The Real Effects of Printing Money and Creating Debt
“Debt delenda est,” we told our audience in London this morning. “This is a debt story. It’s not a liquidity story. It’s not a ‘capitalism has failed’ story. It’s not a regulatory story. It’s the story of debt. Too much debt. Too much to pay back.
“So how does the story develop? That’s what we’re watching. Ultimately, when you have too much debt, there’s no point in refinancing it. There’s no point in rescheduling it. There’s no point in delaying the inevitable. You need to destroy the bad debt. As fast as possible.”
The Dow was down 73 yesterday. Where is the follow through?
Hmmm… The Fed promises $600 billion to speculators. Alan Greenspan, writing in yesterday’s Financial Times, says the Fed is out to lower the value of the dollar. Ben Bernanke says the Fed wants to increase asset prices.
And still stocks don’t go up. They go down.
What is the meaning of it?
The whole idea of pumping money into the bond market – Bernanke admitted himself – was to get asset prices up. What else could it be?
Higher asset prices are supposed to make people feel richer. Then, they’re supposed to act richer. What do rich people do? They spend money! And before you can say “prestidigitation” they WILL be richer.
How exactly does that work? Oh never mind the details…it’s…like…magic!
Ben Bernanke, one of the world’s leading economists…and certainly the most powerful economist in the world says it works.
Do you believe it, dear reader?
We don’t. If you could make people richer simply by printing money well, heck, we’d print it night and day. Maybe even weekends too.
But of course, it doesn’t work.
So what DOES all that money printing do? Well, that’s what we’re going to find out.
One thing it doesn’t seem to do – at least not yet – is the very thing it was supposed to do: raise asset prices. Instead, investors seem to be wary. It is as if they didn’t trust it.
And why should they? Investors aren’t stupid. They can put two and two together. Sometimes. They know as well as we do that all this money printing MIGHT do is to create a speculative, short-term bubble. As it looks now, they don’t seem to have an appetite for that kind of thing.
So, as near as we can tell, our Great Correction hypothesis is still the best explanation of what is going on. The US (and other nations) went into bubble mode in the 2002-2007 period. The bubble blew up. And now they’re paying the price. It will take years to clean up the damage – even under the best of circumstances. With Bernanke and the Feds doing even more mischief, it could take decades.
But the big risk is that the Feds will make so many mistakes…and such big mistakes…that it will be impossible to correct them in a calm, orderly way.
The private sector can fix itself up. All the feds have to do is to get out of the way. The banks and corporations that can’t stand on their own two feet will fall down; we’ll be better off without them. That’s the way it has always worked. The markets can destroy bad debt. They don’t need any help from the feds.
It won’t be painless. It may not even be fast – about 7 to 10 years was our estimate. But if it is allowed to happen, the economy can once again get on solid ground.
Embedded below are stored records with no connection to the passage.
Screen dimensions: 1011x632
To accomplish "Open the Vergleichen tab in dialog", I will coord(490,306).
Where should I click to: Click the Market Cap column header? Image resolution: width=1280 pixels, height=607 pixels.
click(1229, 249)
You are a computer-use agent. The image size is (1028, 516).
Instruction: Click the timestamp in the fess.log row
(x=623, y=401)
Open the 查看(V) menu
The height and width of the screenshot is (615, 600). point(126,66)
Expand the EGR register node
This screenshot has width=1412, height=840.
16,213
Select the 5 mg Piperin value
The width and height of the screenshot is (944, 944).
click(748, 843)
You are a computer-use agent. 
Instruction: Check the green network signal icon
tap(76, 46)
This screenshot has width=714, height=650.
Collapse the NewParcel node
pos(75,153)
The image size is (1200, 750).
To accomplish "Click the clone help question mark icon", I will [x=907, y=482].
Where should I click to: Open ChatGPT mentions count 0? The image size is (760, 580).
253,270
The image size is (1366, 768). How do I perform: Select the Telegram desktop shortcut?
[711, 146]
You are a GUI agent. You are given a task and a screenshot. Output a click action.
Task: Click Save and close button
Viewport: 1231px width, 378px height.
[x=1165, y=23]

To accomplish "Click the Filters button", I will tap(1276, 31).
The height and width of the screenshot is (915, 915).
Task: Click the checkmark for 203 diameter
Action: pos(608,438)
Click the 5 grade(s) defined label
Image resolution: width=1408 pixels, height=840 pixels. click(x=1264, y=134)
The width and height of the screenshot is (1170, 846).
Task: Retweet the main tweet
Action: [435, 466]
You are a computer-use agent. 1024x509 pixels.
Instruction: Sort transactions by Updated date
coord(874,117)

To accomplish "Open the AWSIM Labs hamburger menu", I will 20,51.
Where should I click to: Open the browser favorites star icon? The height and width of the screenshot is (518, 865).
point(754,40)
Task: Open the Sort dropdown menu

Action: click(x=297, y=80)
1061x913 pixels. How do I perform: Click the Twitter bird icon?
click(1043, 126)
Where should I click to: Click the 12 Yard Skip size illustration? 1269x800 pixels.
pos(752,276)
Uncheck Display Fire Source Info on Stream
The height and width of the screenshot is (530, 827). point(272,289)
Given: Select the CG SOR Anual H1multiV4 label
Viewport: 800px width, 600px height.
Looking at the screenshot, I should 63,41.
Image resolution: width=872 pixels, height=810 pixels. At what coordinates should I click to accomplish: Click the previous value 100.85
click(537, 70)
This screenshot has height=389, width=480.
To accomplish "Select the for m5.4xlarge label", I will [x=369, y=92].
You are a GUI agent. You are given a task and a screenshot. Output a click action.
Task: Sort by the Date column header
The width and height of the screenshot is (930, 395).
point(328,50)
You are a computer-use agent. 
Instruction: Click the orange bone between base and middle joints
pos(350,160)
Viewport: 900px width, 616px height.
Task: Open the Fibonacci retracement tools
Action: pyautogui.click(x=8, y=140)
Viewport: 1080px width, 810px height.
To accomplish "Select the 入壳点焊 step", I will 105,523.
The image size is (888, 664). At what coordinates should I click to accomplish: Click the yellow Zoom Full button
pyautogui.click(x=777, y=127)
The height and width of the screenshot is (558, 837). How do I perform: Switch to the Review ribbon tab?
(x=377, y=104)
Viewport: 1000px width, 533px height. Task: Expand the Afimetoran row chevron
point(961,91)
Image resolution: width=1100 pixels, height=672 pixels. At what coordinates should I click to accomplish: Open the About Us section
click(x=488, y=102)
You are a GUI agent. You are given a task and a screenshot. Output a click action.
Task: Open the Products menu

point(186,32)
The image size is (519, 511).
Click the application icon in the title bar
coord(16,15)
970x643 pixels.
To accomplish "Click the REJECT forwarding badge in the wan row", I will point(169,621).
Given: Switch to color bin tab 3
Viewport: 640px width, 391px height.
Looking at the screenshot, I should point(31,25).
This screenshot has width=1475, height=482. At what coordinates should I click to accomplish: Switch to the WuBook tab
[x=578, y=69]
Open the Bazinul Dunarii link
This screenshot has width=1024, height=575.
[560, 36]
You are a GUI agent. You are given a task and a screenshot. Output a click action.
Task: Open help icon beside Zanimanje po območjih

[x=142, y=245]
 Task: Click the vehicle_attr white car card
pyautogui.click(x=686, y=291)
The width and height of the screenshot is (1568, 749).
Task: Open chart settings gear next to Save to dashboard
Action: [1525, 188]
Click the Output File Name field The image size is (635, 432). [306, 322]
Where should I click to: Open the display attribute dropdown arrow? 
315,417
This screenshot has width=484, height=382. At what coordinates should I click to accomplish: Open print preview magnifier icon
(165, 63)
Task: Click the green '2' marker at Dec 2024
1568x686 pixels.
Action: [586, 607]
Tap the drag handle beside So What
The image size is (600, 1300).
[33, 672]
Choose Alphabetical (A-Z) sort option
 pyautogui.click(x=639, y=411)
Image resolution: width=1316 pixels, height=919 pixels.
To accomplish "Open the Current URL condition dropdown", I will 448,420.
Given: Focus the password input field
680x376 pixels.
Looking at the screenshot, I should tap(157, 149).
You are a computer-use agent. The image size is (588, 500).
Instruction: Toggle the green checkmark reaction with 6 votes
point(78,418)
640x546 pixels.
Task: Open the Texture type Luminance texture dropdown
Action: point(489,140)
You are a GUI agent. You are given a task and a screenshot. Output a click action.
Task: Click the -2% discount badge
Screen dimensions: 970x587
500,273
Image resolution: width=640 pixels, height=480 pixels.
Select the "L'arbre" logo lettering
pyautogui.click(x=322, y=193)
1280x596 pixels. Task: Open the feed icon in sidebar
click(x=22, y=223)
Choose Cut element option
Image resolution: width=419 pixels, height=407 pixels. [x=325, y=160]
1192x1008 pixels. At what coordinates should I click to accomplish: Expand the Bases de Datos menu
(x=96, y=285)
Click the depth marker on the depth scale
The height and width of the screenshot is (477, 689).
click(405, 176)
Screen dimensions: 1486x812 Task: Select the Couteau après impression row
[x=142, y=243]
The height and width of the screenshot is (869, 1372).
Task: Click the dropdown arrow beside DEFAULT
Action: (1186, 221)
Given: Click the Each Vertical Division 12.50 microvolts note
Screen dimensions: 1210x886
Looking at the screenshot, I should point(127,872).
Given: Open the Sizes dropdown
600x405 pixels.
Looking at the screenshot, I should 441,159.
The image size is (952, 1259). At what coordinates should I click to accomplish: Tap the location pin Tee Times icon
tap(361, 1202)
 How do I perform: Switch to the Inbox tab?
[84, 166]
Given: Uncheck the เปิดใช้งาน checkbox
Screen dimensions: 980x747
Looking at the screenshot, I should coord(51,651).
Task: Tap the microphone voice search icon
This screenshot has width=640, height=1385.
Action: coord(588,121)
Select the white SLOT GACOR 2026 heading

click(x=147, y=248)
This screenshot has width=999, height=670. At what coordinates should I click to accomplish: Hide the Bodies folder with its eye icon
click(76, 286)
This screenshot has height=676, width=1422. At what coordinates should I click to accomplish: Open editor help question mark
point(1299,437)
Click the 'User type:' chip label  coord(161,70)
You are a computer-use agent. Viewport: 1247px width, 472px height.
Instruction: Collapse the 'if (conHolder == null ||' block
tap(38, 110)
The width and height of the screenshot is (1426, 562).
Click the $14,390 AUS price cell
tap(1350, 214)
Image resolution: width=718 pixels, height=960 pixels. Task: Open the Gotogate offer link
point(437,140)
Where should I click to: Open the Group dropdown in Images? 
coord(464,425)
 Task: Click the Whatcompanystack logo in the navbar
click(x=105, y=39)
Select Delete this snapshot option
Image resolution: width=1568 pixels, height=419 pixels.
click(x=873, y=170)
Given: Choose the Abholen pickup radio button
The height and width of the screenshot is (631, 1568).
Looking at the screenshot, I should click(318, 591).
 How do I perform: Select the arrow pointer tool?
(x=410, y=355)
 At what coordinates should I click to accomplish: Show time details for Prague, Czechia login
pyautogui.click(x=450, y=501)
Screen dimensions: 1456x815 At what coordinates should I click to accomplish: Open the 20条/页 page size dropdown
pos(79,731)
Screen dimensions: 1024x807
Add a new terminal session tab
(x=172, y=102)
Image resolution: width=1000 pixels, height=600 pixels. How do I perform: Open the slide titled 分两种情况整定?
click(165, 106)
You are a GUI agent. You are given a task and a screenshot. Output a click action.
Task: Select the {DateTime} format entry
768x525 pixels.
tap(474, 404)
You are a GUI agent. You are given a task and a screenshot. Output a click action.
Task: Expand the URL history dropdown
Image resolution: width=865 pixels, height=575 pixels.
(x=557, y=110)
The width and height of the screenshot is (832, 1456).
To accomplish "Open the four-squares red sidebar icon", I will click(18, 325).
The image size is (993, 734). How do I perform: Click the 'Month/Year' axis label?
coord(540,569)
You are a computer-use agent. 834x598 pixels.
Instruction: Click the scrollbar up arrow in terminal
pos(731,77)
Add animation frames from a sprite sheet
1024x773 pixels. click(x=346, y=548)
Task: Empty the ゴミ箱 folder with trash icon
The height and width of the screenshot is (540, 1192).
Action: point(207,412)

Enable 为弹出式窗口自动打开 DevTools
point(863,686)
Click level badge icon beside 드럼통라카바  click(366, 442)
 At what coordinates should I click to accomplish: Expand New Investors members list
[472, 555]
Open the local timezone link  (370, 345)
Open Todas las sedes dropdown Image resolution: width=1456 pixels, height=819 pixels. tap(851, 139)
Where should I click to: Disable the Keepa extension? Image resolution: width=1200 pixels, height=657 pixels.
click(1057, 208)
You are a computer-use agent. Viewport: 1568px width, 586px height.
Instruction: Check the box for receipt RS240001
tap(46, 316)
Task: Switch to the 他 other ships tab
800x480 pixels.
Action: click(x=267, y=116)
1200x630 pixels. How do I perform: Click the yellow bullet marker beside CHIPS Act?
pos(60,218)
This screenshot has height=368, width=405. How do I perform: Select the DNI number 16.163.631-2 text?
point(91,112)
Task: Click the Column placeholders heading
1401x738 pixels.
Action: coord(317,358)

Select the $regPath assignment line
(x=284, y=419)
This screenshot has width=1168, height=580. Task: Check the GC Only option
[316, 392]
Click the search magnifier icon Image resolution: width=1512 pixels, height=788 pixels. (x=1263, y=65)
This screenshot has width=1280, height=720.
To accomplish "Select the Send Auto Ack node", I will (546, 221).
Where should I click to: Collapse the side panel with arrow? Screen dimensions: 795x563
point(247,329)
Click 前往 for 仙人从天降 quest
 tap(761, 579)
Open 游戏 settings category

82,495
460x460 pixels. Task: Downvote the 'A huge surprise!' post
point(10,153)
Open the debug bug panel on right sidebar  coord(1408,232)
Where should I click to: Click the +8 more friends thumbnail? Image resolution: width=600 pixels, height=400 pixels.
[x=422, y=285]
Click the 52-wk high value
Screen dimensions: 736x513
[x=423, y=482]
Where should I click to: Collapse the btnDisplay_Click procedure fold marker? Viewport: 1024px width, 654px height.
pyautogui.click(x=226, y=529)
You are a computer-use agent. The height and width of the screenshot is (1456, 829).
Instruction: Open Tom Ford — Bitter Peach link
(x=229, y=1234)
But enter the feds…the ever earnest, world-improving meddlers…power-mad and reckless. They really believe the economy would be much better if it would just do as they say. “Stop destroying debt,” they tell us.
So, they stopped the wobbly banks from going bust. They saved Fannie and Freddie – at a cost of a third of a trillion dollars, according to the latest estimate from the Federal Housing Finance Agency.
They pumped. They bailed. They jury-rigged. And they commanded.
“Let there be light,” they say. And darkness covers the economy.
The economy responds to these commands – just like any economy would respond to such central planning: it slumps and gets worse.
While the private sector cuts debt, the feds add to it. This latest $600 billion from the Fed sounds like free money. But it is debt. These are Federal Reserve Notes they’re issuing. They are claims against the wealth of the US government directly and against taxpayers indirectly. If you have these notes, you can exchange them for goods and services. They’re lawful tender…it says so right on the green paper. You can use this “money” to get toaster ovens or granite countertops…or a cup of coffee.
But the more of this “money” there is…the fewer goods and services are available to it. Simple, huh?
A classic case, right? The dollar goes down; the price of stuff goes up.
Private debt goes down. Public debt goes up. And then, the markets destroy public debt too.